Check all your tires and ensure you have a spare
For your road trip, you want to ensure that none of your tires are torn, punctured, or deflated. You also want to ensure you have a spare in your trunk to prepare for an emergency. Also, make sure you know how to change a tire, and you also have all the tools you would need to change it.
Run a battery check
Have your battery checked for faults or weaknesses, or get a new one. Especially if the road trip would be a very long one.
Carry a spare headlight bulb with you
You want to have a spare headlight bulb handy if your car’s headlight bulb dies at night. This is surprisingly common with some old cars, so prepare against it. If your headlight bulb dies out, it can be hazardous for you and other drivers when driving at night. You could also get pulled over and fined for it, leading to an even costlier expense.
Get a manual for your car if you don’t already have one
You should have a manual handy when going on a road trip. This makes it easy for you to find and fix minor problems that could come up during your trip. A Haynes or Chilton manual works just fine.
Make sure to pack lightly.
You want the load on your car to be as little as possible, so rid yourself of any unnecessary baggage and pack as lightly as possible.
Keep cash on hand in case of an emergency.
Even if you are super careful, it is still possible for old cars to act up when driving really long distances. So, you want to be sure you can handle such emergencies whenever they come. An excellent place to start would be to have some cash readily available when you need it.
Set some water aside for your car
In many old cars, you might not be able to tell when your engine is about to overheat. The best option would be to stop occasionally to check, but sometimes you forget. That’s okay, but make sure to have water on hand to fix that problem if it comes up.
Carry some spark plugs with you
You never can tell when these will come in handy with an old car, so be prepared.
So now you have an idea of what to do to prepare for your road trip. Here’s a list of things you should check before you venture on that trip.
- Check that your tires are all in proper condition and have a spare. Check the air in your tires and the tire pressure. Make sure everything is working as it should. Check the wheels and lug nut torque on all four corners. Check the tire tread to see how much you have left.
- Check all fluid levels in your car, and replace filters too. Fuel, water, engine oil, washer fluid. Top up wherever you need to. If you need to change any fluids, ensure that you do so before your trip. Ensure you keep extra bottles of those fluids in your trunk in case you run out and need to refill before you find a gas station.

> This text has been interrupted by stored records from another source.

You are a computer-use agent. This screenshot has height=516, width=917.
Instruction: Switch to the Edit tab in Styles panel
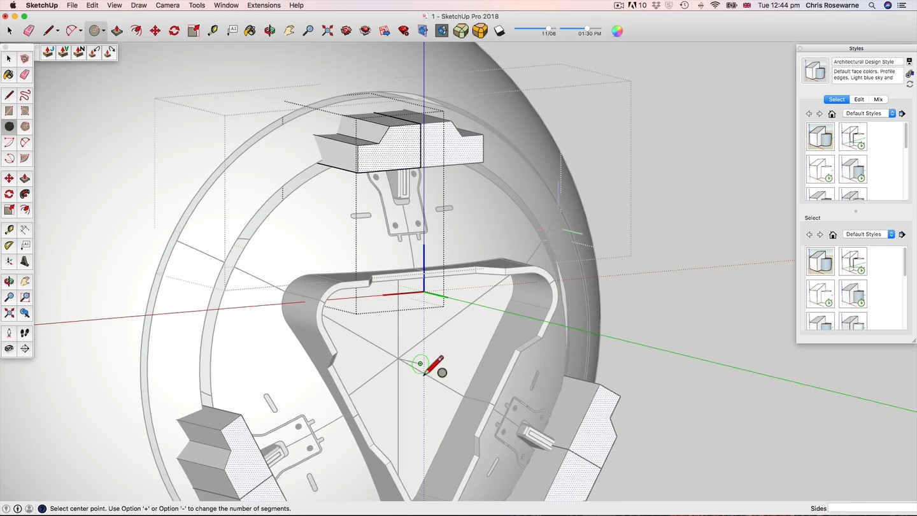click(x=859, y=99)
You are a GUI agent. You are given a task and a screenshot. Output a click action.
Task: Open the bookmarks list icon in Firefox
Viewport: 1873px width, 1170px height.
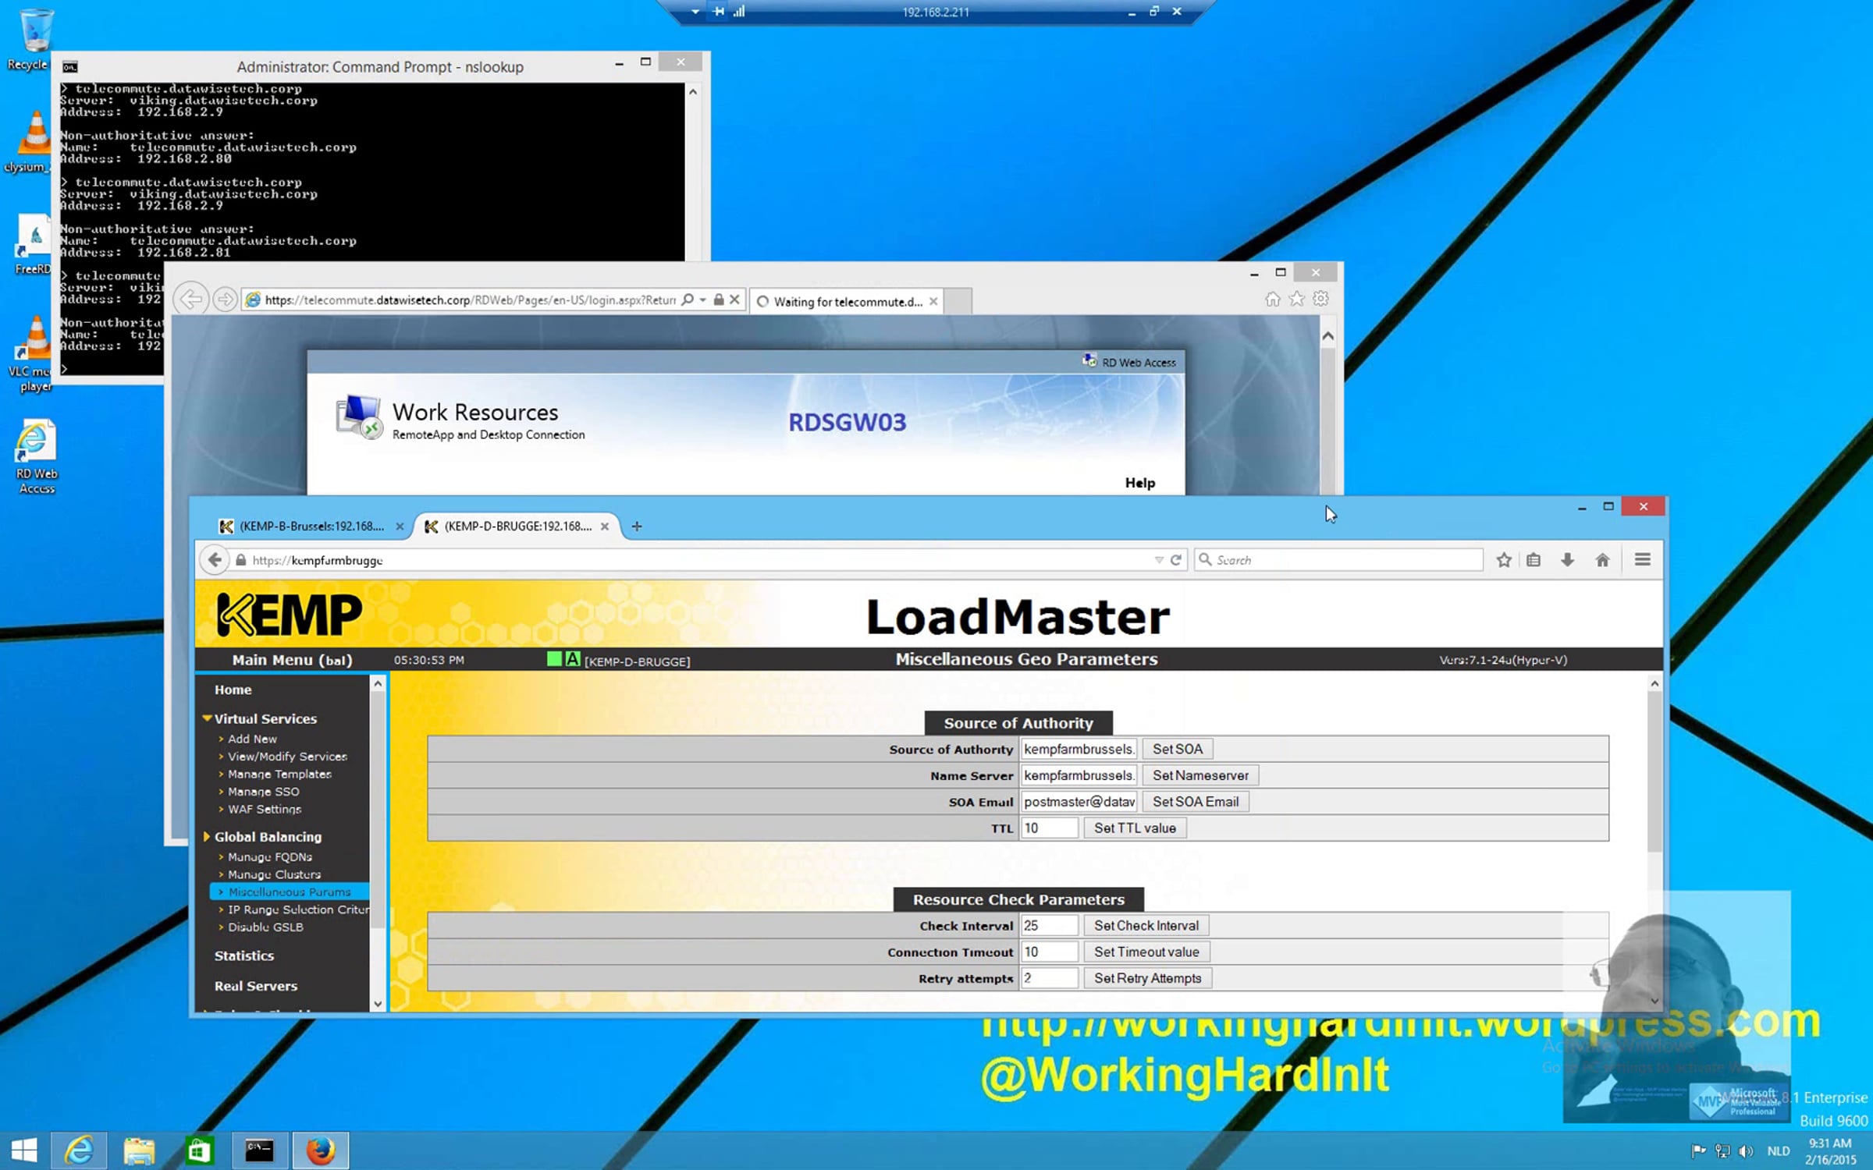(x=1534, y=560)
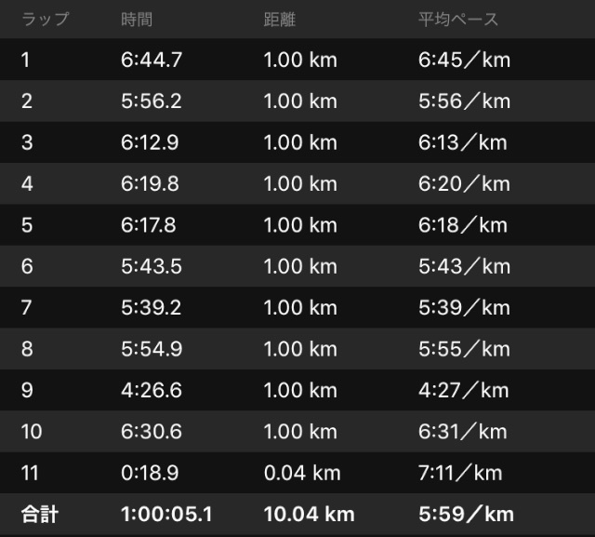This screenshot has width=595, height=537.
Task: Select overall average pace 5:59/km
Action: tap(467, 515)
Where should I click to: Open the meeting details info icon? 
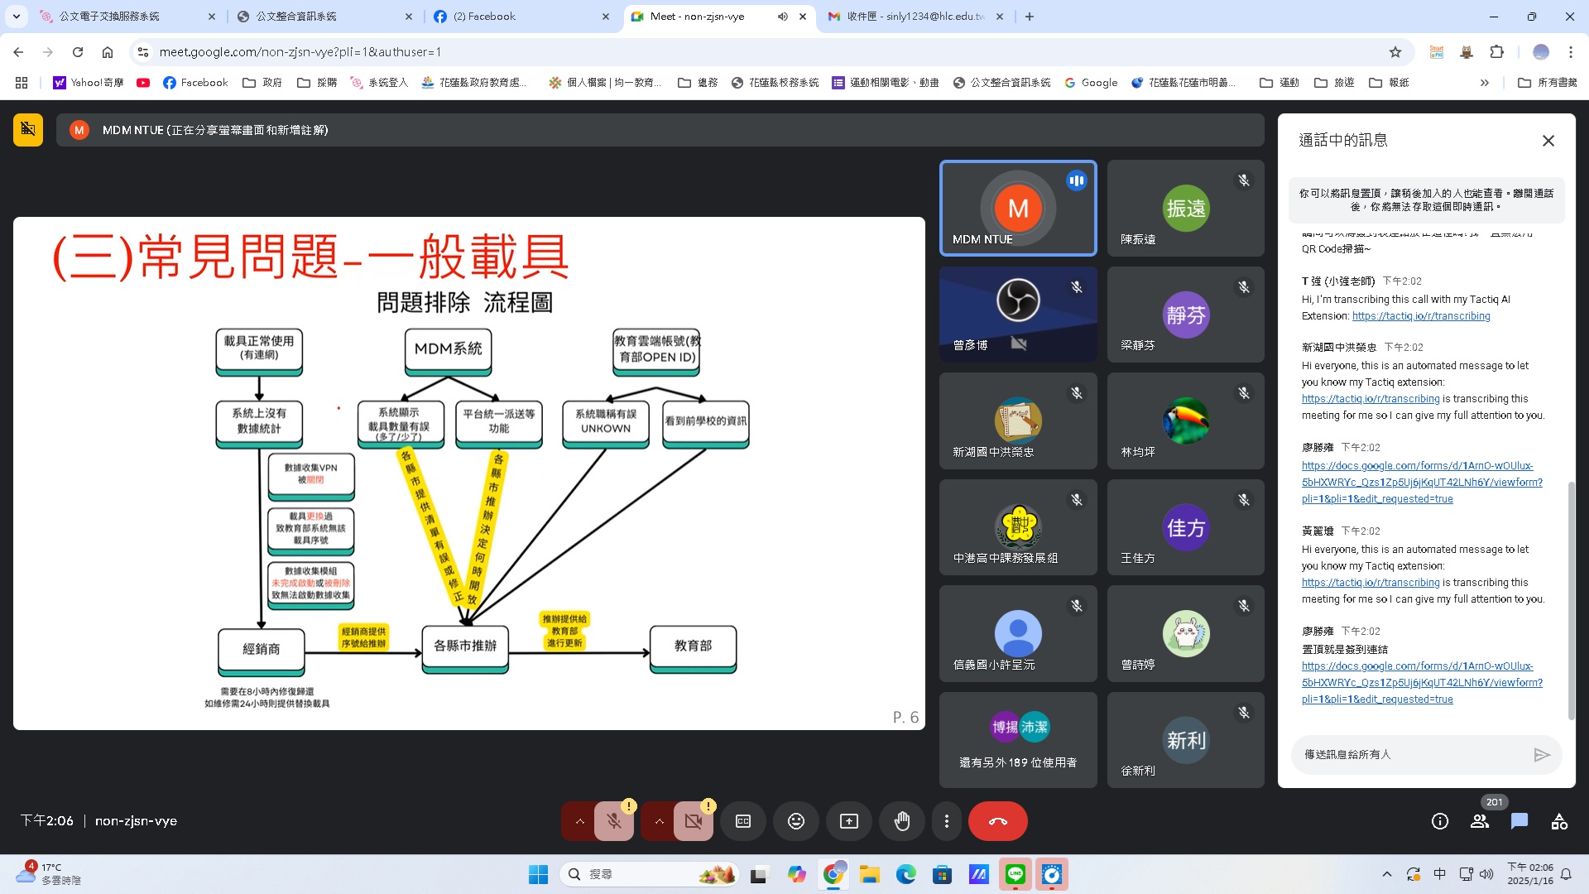coord(1439,821)
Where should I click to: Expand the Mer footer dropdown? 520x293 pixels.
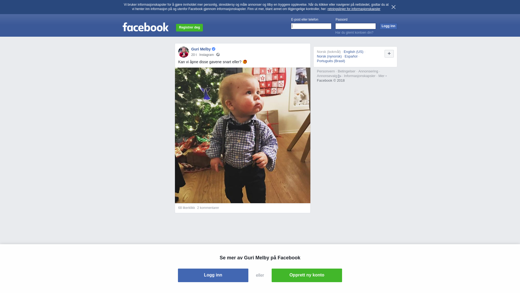[382, 76]
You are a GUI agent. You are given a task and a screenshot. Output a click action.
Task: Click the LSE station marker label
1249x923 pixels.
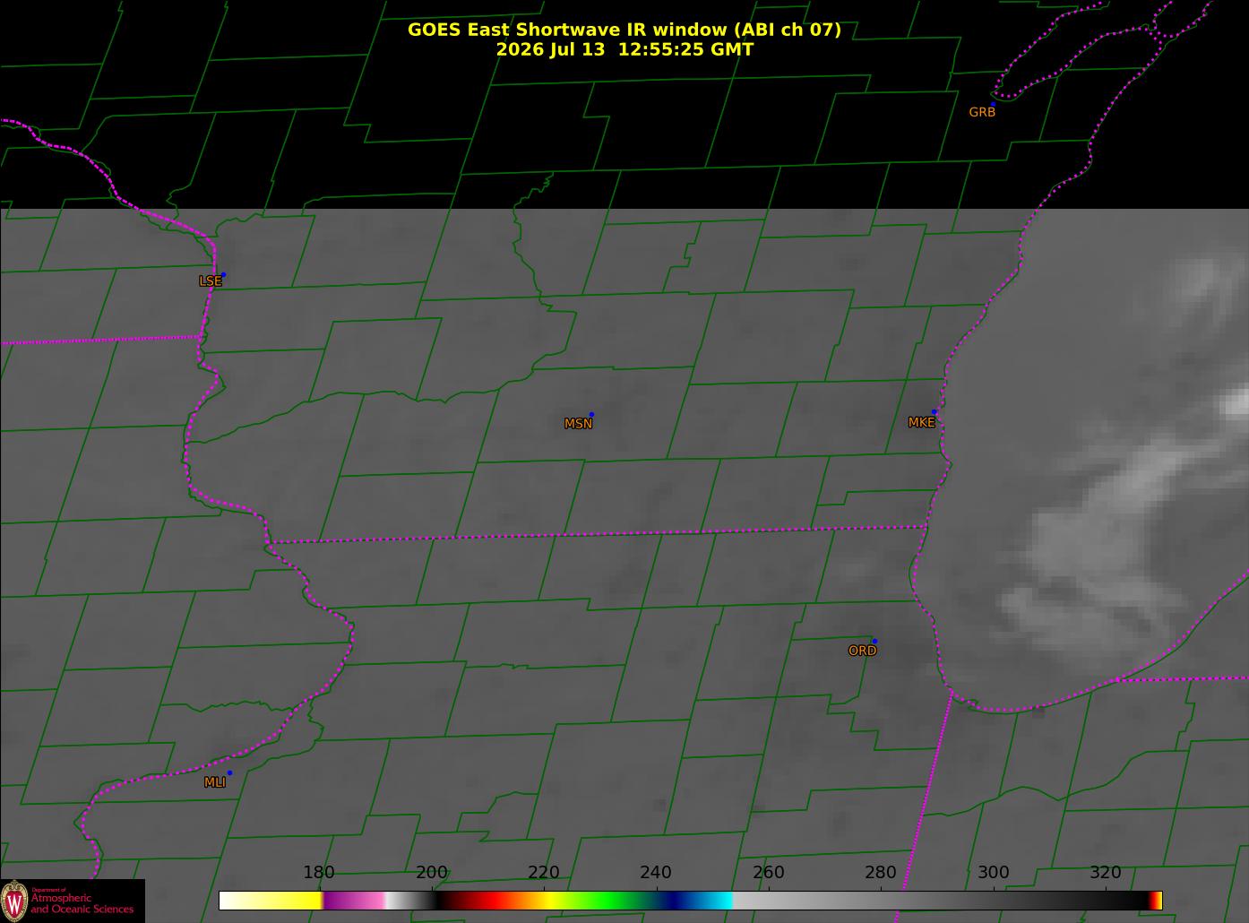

- Check your brakes, and make sure they feel familiar to you. Take the car out for a test drive if possible, and ensure your brakes work as they should.
- Check your wipers; make sure they work fine. Windshield wipers sometimes malfunction or crack out of dryness or lack of use. Make sure that’s not the case before you go on your trip. Also, check that your seatbelt is not faulty; check the accessory belt, coolant, turn signals, license plate, etc.
Your car would only be too old to drive if the parts you need to fix faults in the vehicle are no longer available. As long as it is fixable, you can go on a road trip with it. Cars become unsafe when there are too many problems and not enough fixes. And most times, this does not happen because of how old they are. What really matters is the climate, maintenance practices, and how much the owner can spend on repairs.
Before you go on your trip, visit your local mechanic to inspect your car and recommend fixes if there is a need. This ensures that your vehicle is in the best possible condition for a road trip.
Road trips do not permanently damage cars, but they can. A very long road trip can cause some expensive damage to your vehicle. But, again, this is not always the case. With each mile your car runs, there is wear and tear. With road trips, you will have to drive several miles sometimes. If you encounter bumpy roads or potholes, it could also exacerbate existing problems and cause noticeable damage.